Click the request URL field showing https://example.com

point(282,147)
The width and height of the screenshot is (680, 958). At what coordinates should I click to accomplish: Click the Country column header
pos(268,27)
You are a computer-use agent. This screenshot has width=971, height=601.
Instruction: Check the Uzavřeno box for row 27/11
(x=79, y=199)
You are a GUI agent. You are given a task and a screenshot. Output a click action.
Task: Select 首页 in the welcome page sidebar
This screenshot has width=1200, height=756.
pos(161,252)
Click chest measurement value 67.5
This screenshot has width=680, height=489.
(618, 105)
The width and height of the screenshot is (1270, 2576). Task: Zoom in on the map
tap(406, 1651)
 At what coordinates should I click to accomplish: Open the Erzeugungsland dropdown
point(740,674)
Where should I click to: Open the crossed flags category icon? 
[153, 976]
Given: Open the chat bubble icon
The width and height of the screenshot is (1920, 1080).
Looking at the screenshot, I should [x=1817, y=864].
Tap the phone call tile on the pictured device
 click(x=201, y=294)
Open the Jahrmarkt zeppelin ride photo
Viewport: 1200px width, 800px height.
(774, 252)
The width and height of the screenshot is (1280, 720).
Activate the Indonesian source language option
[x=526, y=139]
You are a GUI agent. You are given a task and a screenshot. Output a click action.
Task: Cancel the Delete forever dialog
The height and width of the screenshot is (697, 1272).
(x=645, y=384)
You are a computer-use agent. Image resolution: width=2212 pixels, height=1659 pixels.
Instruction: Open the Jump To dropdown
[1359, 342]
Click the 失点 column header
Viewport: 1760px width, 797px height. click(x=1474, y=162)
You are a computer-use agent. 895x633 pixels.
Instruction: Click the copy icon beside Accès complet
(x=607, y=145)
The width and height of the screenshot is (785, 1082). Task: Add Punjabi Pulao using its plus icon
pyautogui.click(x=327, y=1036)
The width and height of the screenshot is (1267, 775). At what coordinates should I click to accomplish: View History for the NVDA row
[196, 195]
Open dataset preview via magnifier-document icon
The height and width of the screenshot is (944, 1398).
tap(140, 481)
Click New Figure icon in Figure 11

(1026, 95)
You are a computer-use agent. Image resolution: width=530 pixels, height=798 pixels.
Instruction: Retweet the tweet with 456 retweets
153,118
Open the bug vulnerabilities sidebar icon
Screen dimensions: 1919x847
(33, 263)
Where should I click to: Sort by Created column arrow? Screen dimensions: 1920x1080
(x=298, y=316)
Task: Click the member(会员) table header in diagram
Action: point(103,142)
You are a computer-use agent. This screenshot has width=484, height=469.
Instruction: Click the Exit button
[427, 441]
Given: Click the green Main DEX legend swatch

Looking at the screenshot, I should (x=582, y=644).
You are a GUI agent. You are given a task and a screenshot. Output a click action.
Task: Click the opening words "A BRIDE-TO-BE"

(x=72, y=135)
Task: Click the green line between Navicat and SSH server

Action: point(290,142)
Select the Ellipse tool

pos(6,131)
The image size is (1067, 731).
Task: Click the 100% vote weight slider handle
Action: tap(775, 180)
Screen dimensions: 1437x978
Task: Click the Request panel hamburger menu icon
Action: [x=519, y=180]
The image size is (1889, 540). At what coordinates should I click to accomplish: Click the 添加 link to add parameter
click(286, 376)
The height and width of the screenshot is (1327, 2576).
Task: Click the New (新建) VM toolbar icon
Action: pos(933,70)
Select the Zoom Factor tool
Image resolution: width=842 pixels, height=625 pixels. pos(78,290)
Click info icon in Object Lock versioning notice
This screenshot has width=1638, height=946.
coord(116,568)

┄┄┄┄┄┄┄┄┄┄

### Task instructions
Copy all of the data above line for line, with no changes.

### Output
Click the request URL field showing https://example.com

point(282,147)
The width and height of the screenshot is (680, 958). At what coordinates should I click to accomplish: Click the Country column header
pos(268,27)
You are a computer-use agent. This screenshot has width=971, height=601.
Instruction: Check the Uzavřeno box for row 27/11
(x=79, y=199)
You are a GUI agent. You are given a task and a screenshot. Output a click action.
Task: Select 首页 in the welcome page sidebar
This screenshot has width=1200, height=756.
pos(161,252)
Click chest measurement value 67.5
This screenshot has width=680, height=489.
(618, 105)
The width and height of the screenshot is (1270, 2576). Task: Zoom in on the map
tap(406, 1651)
 At what coordinates should I click to accomplish: Open the Erzeugungsland dropdown
point(740,674)
Where should I click to: Open the crossed flags category icon? 
[153, 976]
Given: Open the chat bubble icon
The width and height of the screenshot is (1920, 1080).
Looking at the screenshot, I should [x=1817, y=864].
Tap the phone call tile on the pictured device
 click(x=201, y=294)
Open the Jahrmarkt zeppelin ride photo
Viewport: 1200px width, 800px height.
(774, 252)
The width and height of the screenshot is (1280, 720).
Activate the Indonesian source language option
[x=526, y=139]
You are a GUI agent. You are given a task and a screenshot. Output a click action.
Task: Cancel the Delete forever dialog
The height and width of the screenshot is (697, 1272).
(x=645, y=384)
You are a computer-use agent. Image resolution: width=2212 pixels, height=1659 pixels.
Instruction: Open the Jump To dropdown
[1359, 342]
Click the 失点 column header
Viewport: 1760px width, 797px height. click(x=1474, y=162)
You are a computer-use agent. 895x633 pixels.
Instruction: Click the copy icon beside Accès complet
(x=607, y=145)
The width and height of the screenshot is (785, 1082). Task: Add Punjabi Pulao using its plus icon
pyautogui.click(x=327, y=1036)
The width and height of the screenshot is (1267, 775). At what coordinates should I click to accomplish: View History for the NVDA row
[196, 195]
Open dataset preview via magnifier-document icon
The height and width of the screenshot is (944, 1398).
tap(140, 481)
Click New Figure icon in Figure 11

(1026, 95)
You are a computer-use agent. Image resolution: width=530 pixels, height=798 pixels.
Instruction: Retweet the tweet with 456 retweets
153,118
Open the bug vulnerabilities sidebar icon
Screen dimensions: 1919x847
(33, 263)
Where should I click to: Sort by Created column arrow? Screen dimensions: 1920x1080
(x=298, y=316)
Task: Click the member(会员) table header in diagram
Action: point(103,142)
You are a computer-use agent. This screenshot has width=484, height=469.
Instruction: Click the Exit button
[427, 441]
Given: Click the green Main DEX legend swatch

Looking at the screenshot, I should (x=582, y=644).
You are a GUI agent. You are given a task and a screenshot. Output a click action.
Task: Click the opening words "A BRIDE-TO-BE"

(x=72, y=135)
Task: Click the green line between Navicat and SSH server

Action: point(290,142)
Select the Ellipse tool

pos(6,131)
The image size is (1067, 731).
Task: Click the 100% vote weight slider handle
Action: tap(775, 180)
Screen dimensions: 1437x978
Task: Click the Request panel hamburger menu icon
Action: [x=519, y=180]
The image size is (1889, 540). At what coordinates should I click to accomplish: Click the 添加 link to add parameter
click(286, 376)
The height and width of the screenshot is (1327, 2576).
Task: Click the New (新建) VM toolbar icon
Action: pos(933,70)
Select the Zoom Factor tool
Image resolution: width=842 pixels, height=625 pixels. pos(78,290)
Click info icon in Object Lock versioning notice
This screenshot has width=1638, height=946.
coord(116,568)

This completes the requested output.